Set problem:
Beginning at the line that contains "Click Gain the new employee's signed document" and continuing through the end of the listing, reproduce those lines with "signed document" swapped for "signed contract" and everything else left as it is. Omit the pictures from your answer.

Dataset records:

⁂

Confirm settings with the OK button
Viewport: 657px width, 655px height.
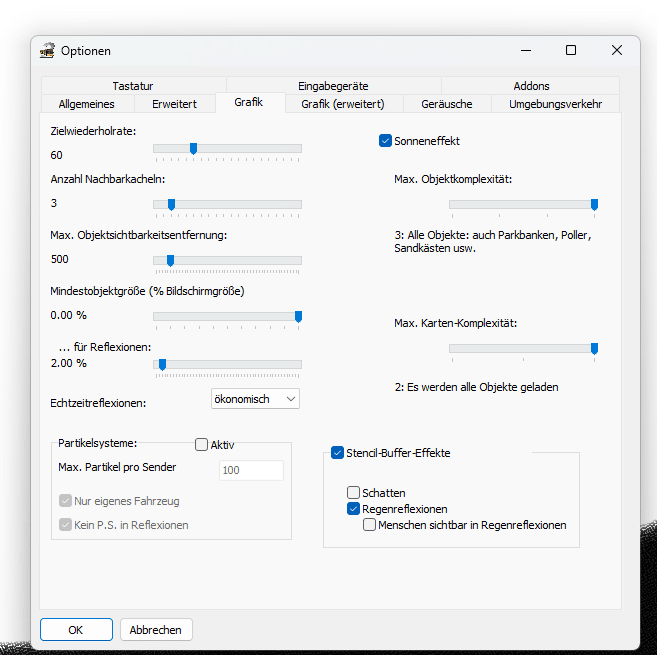tap(76, 630)
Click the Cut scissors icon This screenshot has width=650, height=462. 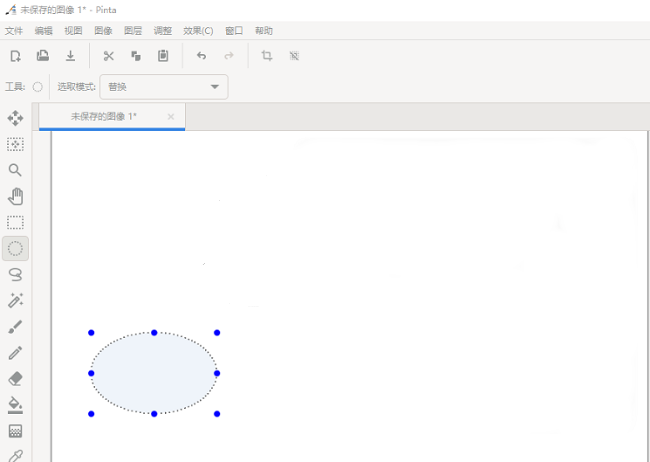pos(109,56)
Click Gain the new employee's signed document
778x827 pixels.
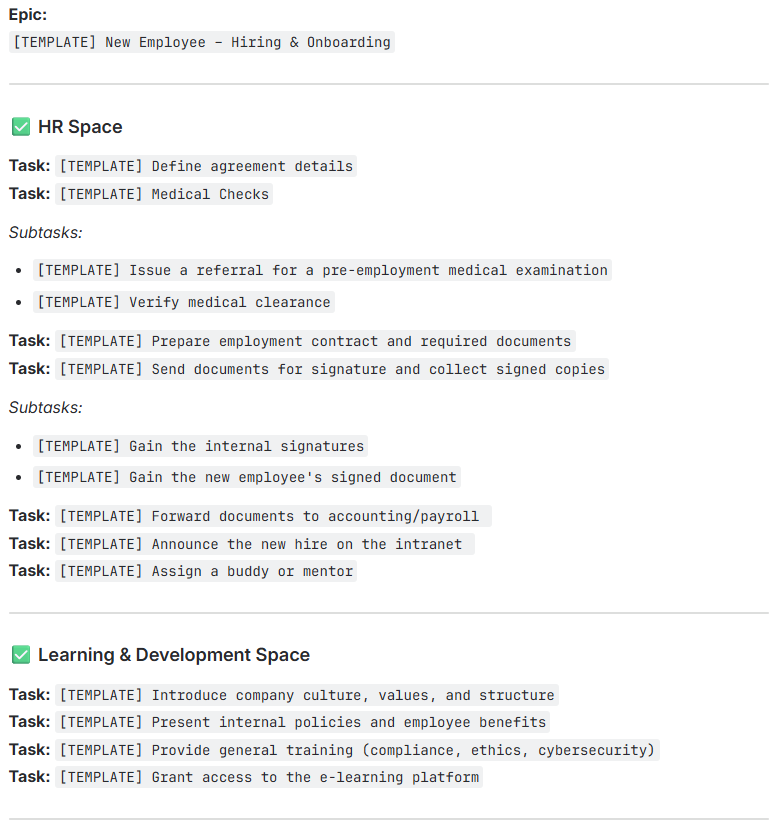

⁂

Written response:
Click Gain the new employee's signed contract
778x827 pixels.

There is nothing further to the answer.